San Salvador de La Punta fortress (Havana)

                  When the first explorers entered this natural bay in the 16th century, they had no idea how important it would become but the strategic advantage was noted early on. The narrowed entrance was dominated by hills or protrusions on either side known as the Punta and El Morro. La Punta in those days was not how we know it today. It used to be forest and an easy way for pirates to enter the city after disembarkation. Eventually by the mid 16th century trenches and a lookout had been built but it was decided that a lot more was needed to protect the bay and the city. By 1582, king Felipe II was convinced that some kind of fortresses had to be built at this location that would coincide with the one being built at El Morro.
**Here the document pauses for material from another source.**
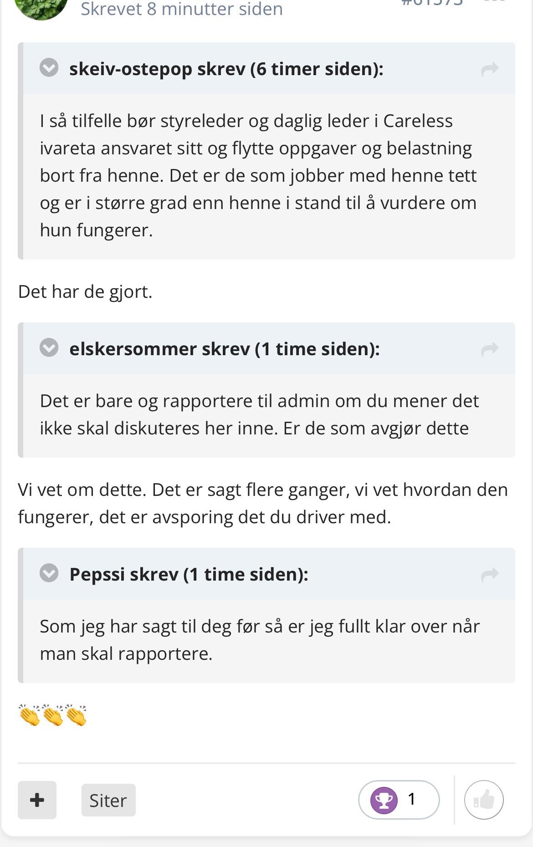Show reaction count number beside trophy
Image resolution: width=533 pixels, height=847 pixels.
coord(412,799)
Construction began in 1590 (almost the same time as El Morro Castle) but by 1595 a hurricane devastated the structure due to the thinness of the walls....the next time around the walls were built much thicker but construction was painfully slow due to lack of money and manpower.  Because of the close proximity between the two hills, in 1630, engineers decided to link the two locations underwater with a heavy copper chain (250 meter) which could be raised at night and therefore block any unwanted visitors from entering the bay. The English coveted Cuba, but it was a Spanish colony, by 1762 the English declare war on Spain. On August 1762 the British manage to seize Havana by landing at Cojimar and marching the relatively short distance to La Punta. The strength of the English was no match for the Spanish and their superiority took its toll on all the fortresses of Havana. The English gave Cuba back to Spain in 1763 and the Spanish authorities decided to reinforce existing fortresses and build the La Cabana fortress.
                 The fortress sits on the Malecon at the end of Prado with the statue of Miranda guarding the entrance. It needed a great deal of restoration work but was finally reopened as a museum in 2002. I've driven by this building many times & it never looked very big. I finally decided to visit & it didn't look any bigger when I went inside but at one time it housed 60 men and 19 cannons. The display rooms once included precious treasures taken from ships sunk off the coast through the centuries but with the risk of flooding these artifacts were moved to a safer location. Now the rooms include a complete history of the fortress itself, also the reconstruction efforts, as well as navel and weapons designs and history. I'm glad I came but it's the least interesting of the 4 fortresses I've visited.